By Juan Ortiz Freuler
Welcome to the Algorithms and AI Handbook and thank you for participating in this study. This guide introduces the assessment process, including information on the methodology, guidance on the sources you can use and how to cite them. This research is exploratory, so we welcome your feedback at all and any points of the process of implementation. You should read this handbook in detail before starting your research.
This document acts as a handbook for researchers, and a reference for those seeking to understand the data that has been made available through the study. This should be considered a living document as we define the best approach to deal with the subject matter at hand. Your help and feedback is valuable in assisting us to test, verify and develop the research methodology for this project. You can send your feedback on the methodology and handbook to juan.ortiz@webfoundation.org and carlos.iglesias@webfoundation.org or comment directly on this online version.
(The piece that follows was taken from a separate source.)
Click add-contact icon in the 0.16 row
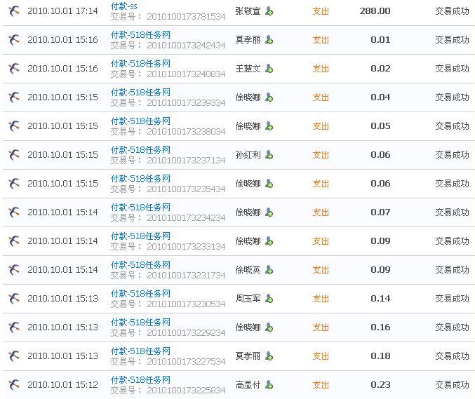[269, 327]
The main aim of this handbook is to provide consistent referencing and to ensure a modular approach to the reporting, which will help us merge the findings, and facilitate the publication process.
Before you move forward, it is important that we discuss a common set of definitions for the terms statistical models, algorithms and AI. These definitions are by no means complete nor should be followed rigidly. They should be interpreted as a common ground from which to start these conversations. These concepts are relatively new, and are subject to contextual variations which are also relevant to this study. These concepts are in fact all closely related, and are presented below in order from least to most complex inner workings.
Definitions:
Statistical Model: A type of mathematical model that is used to extract conclusions regarding a large population based on a smaller set of samples.
Algorithms: set of encoded procedures or a logical series of steps for organising and acting on a body of data to quickly achieve a desired outcome[1]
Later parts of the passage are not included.